With the Liberal Party government in Western Australia likely to be defeated in next Saturday’s state election, the Turnbull government’s instability could come to a head this month. An editorial in Saturday’s Australian warned that because of his “apparent paralysis” Turnbull was on borrowed time.

“For almost a decade now our nation has been stuck in a period of developmental diapause, where alternating periods of partisan upheaval and political ineffectiveness have stymied both fiscal repair and economic reform,” the editorial declared. “The markets, the public and Mr Turnbull’s own culpable colleagues are running out of patience.”

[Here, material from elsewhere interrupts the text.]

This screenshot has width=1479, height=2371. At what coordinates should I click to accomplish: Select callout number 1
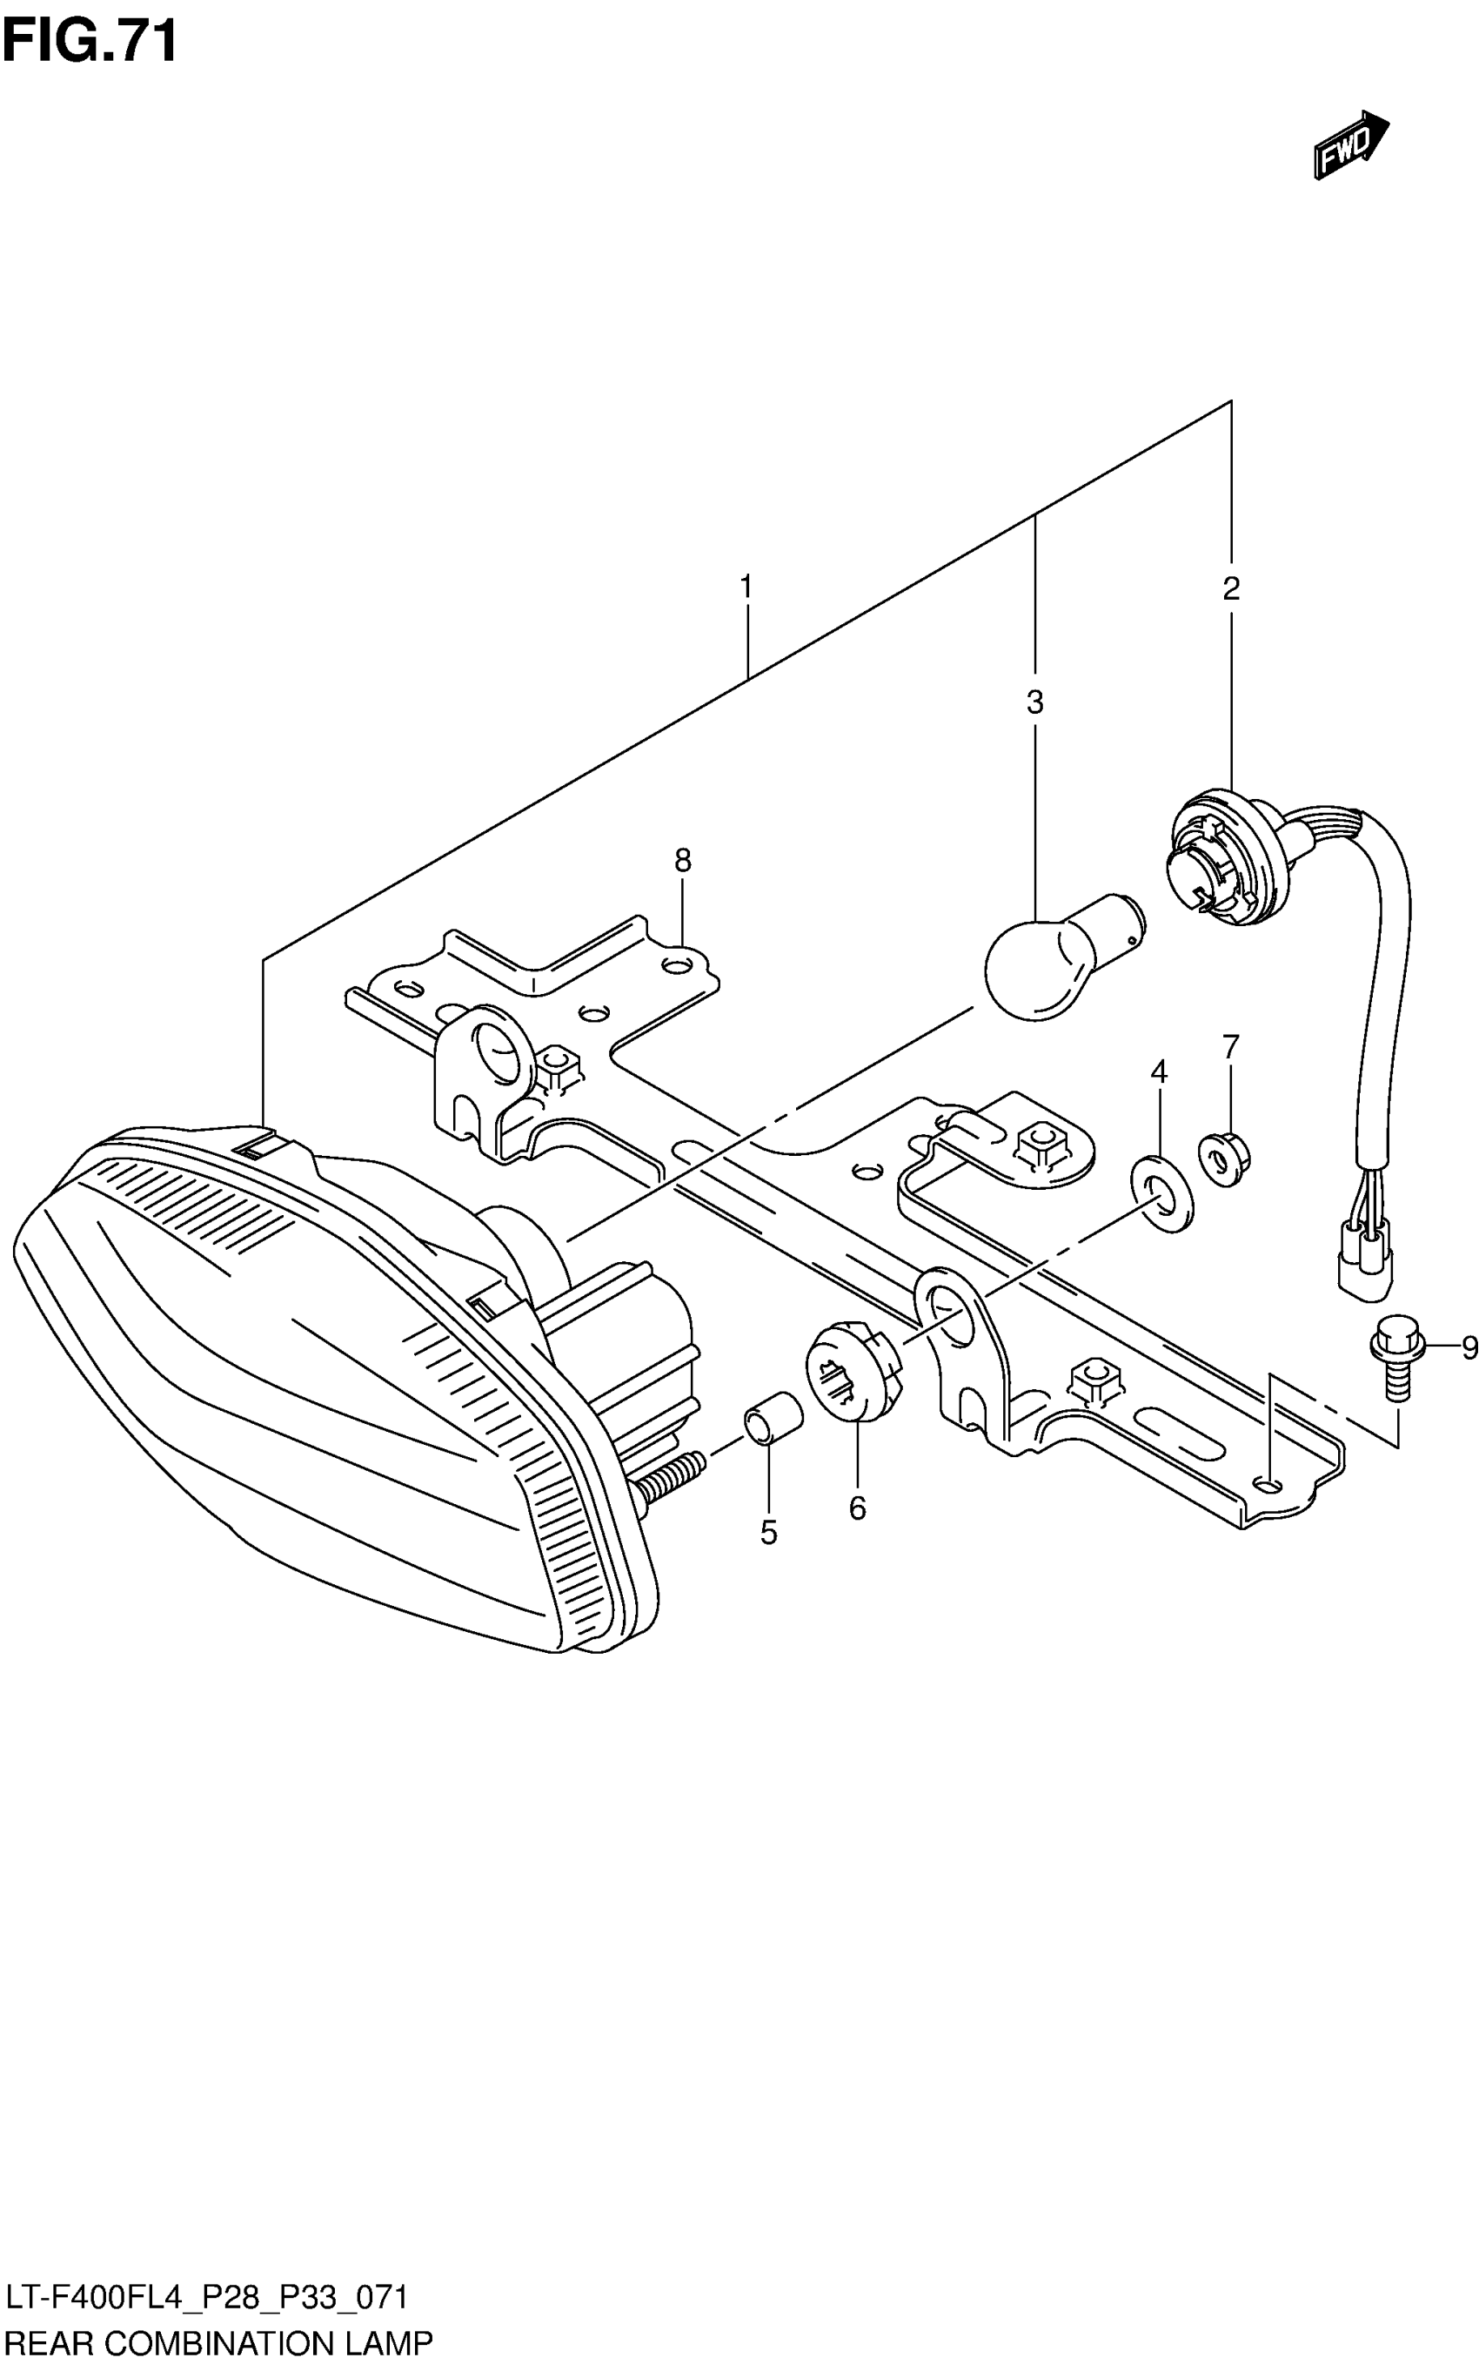coord(746,588)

This message points to the protracted crisis of capitalist rule. This is firstly bound up with the inability of successive Coalition and Labor governments to push through all the austerity and wage-cutting measures demanded by the wealthy elite and the global financial markets. Since Howard’s Coalition government suffered a near-record electoral rout in 2007, every government has unravelled in less than three years.

Washington has also demonstrated its willingness to bring down any government that fails to unconditionally line up behind the US confrontation with China. In mid-2010, Rudd was ousted by US-backed Labor Party figures after he proposed that the US make some accommodation to China’s rapid economic growth.